Es konnten im Beobachtungszeitraum nur sehr geringe Deformation des Vulkangebäudes außerhalb des Gipfelbereichs beobachtet werden. Die Empfindlichkeit der eingesetzten Bohrlochneigungsmesser ist dabei so groß, dass wir auch die Deformation der obersten Bodenschichten durch den Eintrag von Regenwasser, dass heißt das Aufquellen des Bodens, messen können. Wir schließen daraus, dass der Merapi zur Zeit auf relativ niedrigem Druckniveau arbeitet und wir deshalb gegenwärtig mit keinem größeren Ausbruch rechnen.
Wir fanden in einem aktiven seismischen Experiment heraus, dass künstlich erzeugte seismische Signale im Vulkaninneren stark gestreut werden. Hieraus ergibt sich ein völlig neues Verständnis für vulkanische Bebensignale, die im oberen Teil des Vulkangebäudes entstehen und eine vergleichbare Seismogramm-Charakteristik haben.
g-o.de: Eines der wichtigsten Ziele des Projektes ist der Schutz der Bevölkerung in der Hochrisikoregion um den Feuerberg. Wie sicher ist das „Frühwarnsystem“ am Merapi? Was bringt es für die Menschen in der bedrohten Region?
Lühr: Die Menschen am Merapi wie auch an anderen Vulkanen leben an und mit dem Berg, der ihnen aufgrund seiner fruchtbaren Böden auch eine gute Lebensgrundlage bieten kann. Um die Menschen vor Schaden zu bewahren, muss man sein Gefährdungspotential abschätzen können, um hieraus z.B. Risikokarten abzuleiten, die den Menschen praktisch mitteilen, wie weit sie z.B. mit ihren Ortschaften und Gebäuden an den Vulkanflanken hinauf siedeln können. Wenn man, wie am Ätna geschehen, dann in ausgewiesenen Gefährdungszonen Gebäude errichtet und Seilbahnen baut, muss man sich nicht wundern, wenn diese bei Eruptionen zerstört werden.

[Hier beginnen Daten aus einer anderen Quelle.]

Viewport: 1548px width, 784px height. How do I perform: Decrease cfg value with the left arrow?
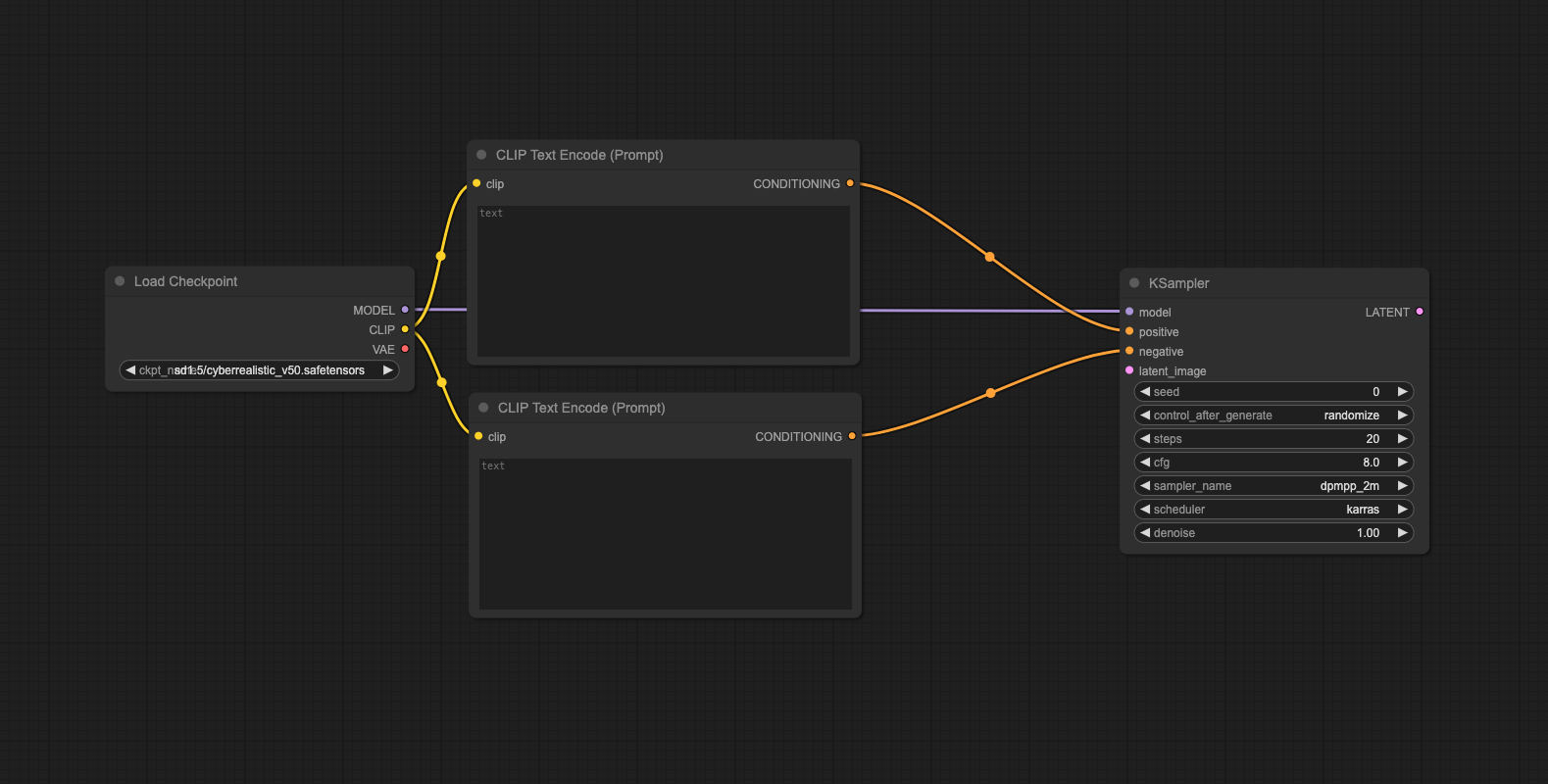tap(1145, 463)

Die Frühwarnung am Merapi, verstanden als Information und Alarmierung der Bevölkerung, funktioniert in vier Stufen. Festgelegt werden die jeweiligen Stufen auf der Basis der Beobachtungen und kontinuierlichen Messungen. Erhöht sich die Zahl veränderter, anomaler Parameter, so erhöht sich auch die Alarmstufe. Jede Erhöhung führt zu Einschränkungen der Bewegungsfreiheit der lokalen Bevölkerung, durch Sperrung von Bereichen in Gefahrenzonen, insbesondere der Schluchten. Dies funktioniert heutzutage problemlos bis einschließlich der Stufe 3. Die Stufe 4 bedingt eine Ausbruchsvorhersage, denn bei dieser Stufe müssen Menschen evakuiert werden.
Eine Vorhersage von Zeitpunkt und Stärke einer Eruption ist aber immer noch sehr schwierig bis unmöglich. Im Gegensatz zu Erdbeben gibt es aber bei Vulkanen, und hier besonders bei denen, die Jahrhunderte geschlafen haben, einige positive Beispiele. Beim Merapi ist es wie gesagt schwierig. Um eine Vorhersage sicher machen zu können, muß man das System möglichst vollständig und umfassend verstanden haben. Hier haben wir noch einen langen Weg vor uns
Ist Stufe 3 ausgerufen worden und kommt es vor einer Evakuierung zu einem Ausbruch mit einem gefährlichen pyroklastischen Strom, so dauert es am Merapi ca. fünf Minuten, bis dieser Ortschaften erreichen kann. Es kommt also darauf an, die Glutlawine schon im Entstehen zu detektieren, um den Menschen in den Dörfern die Möglichkeit zu schaffen vorhandene Bunkeranlagen aufzusuchen, in den sie das Ereignis gesichert „Abwettern“ können. Da der Merapi-Gipfel die Hälfte des Jahres in Wolken gehüllt ist, verliert man durch die praktizierte visuelle Beobachtung häufig wertvolle Minuten. Wir versuchen jetzt mit Thermosensoren, speziellen Mikrofonen und in Zukunft auch mit einem speziell umgebauten Regen-Radarmesser dieses Problem technisch in den Griff zu bekommen und sind diesbezüglich auch sehr zuversichtlich.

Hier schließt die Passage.